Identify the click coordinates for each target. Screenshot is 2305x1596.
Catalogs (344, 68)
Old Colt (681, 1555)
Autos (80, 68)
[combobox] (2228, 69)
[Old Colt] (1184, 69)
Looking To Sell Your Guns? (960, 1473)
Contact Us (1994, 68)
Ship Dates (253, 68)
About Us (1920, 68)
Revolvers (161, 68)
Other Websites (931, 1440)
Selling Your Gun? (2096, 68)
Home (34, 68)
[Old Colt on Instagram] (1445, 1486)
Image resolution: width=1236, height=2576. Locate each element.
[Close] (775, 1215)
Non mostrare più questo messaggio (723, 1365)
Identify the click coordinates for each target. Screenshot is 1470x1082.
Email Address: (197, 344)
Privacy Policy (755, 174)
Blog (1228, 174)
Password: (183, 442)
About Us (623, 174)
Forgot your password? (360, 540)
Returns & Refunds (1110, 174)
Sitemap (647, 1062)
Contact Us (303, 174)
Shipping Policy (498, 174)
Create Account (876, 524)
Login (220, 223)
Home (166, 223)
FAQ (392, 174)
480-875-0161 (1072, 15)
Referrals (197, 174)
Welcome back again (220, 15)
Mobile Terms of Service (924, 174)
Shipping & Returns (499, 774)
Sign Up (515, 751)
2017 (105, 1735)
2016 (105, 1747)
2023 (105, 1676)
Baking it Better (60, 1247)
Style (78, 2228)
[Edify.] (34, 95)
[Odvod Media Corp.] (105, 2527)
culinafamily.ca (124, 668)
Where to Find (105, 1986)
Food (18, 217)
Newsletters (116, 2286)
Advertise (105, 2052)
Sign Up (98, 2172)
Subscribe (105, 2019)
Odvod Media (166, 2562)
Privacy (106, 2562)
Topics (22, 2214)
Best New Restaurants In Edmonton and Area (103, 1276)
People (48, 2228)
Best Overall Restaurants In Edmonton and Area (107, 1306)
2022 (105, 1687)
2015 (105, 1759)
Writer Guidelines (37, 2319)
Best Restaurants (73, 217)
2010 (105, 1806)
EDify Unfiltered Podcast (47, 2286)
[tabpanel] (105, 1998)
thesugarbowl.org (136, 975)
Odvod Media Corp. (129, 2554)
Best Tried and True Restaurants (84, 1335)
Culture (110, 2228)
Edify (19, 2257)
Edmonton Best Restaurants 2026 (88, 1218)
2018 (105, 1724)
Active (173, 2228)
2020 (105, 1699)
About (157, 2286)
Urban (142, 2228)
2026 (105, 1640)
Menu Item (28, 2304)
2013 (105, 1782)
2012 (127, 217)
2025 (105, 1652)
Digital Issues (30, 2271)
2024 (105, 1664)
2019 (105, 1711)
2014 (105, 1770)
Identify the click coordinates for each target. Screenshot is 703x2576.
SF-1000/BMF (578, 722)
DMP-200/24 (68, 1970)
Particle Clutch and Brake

# # # # #

▸ **Work task**: Using the entries above, count the lines that have the string "Restaurants" in them. Answer with that number only.

▸ **Output**: 5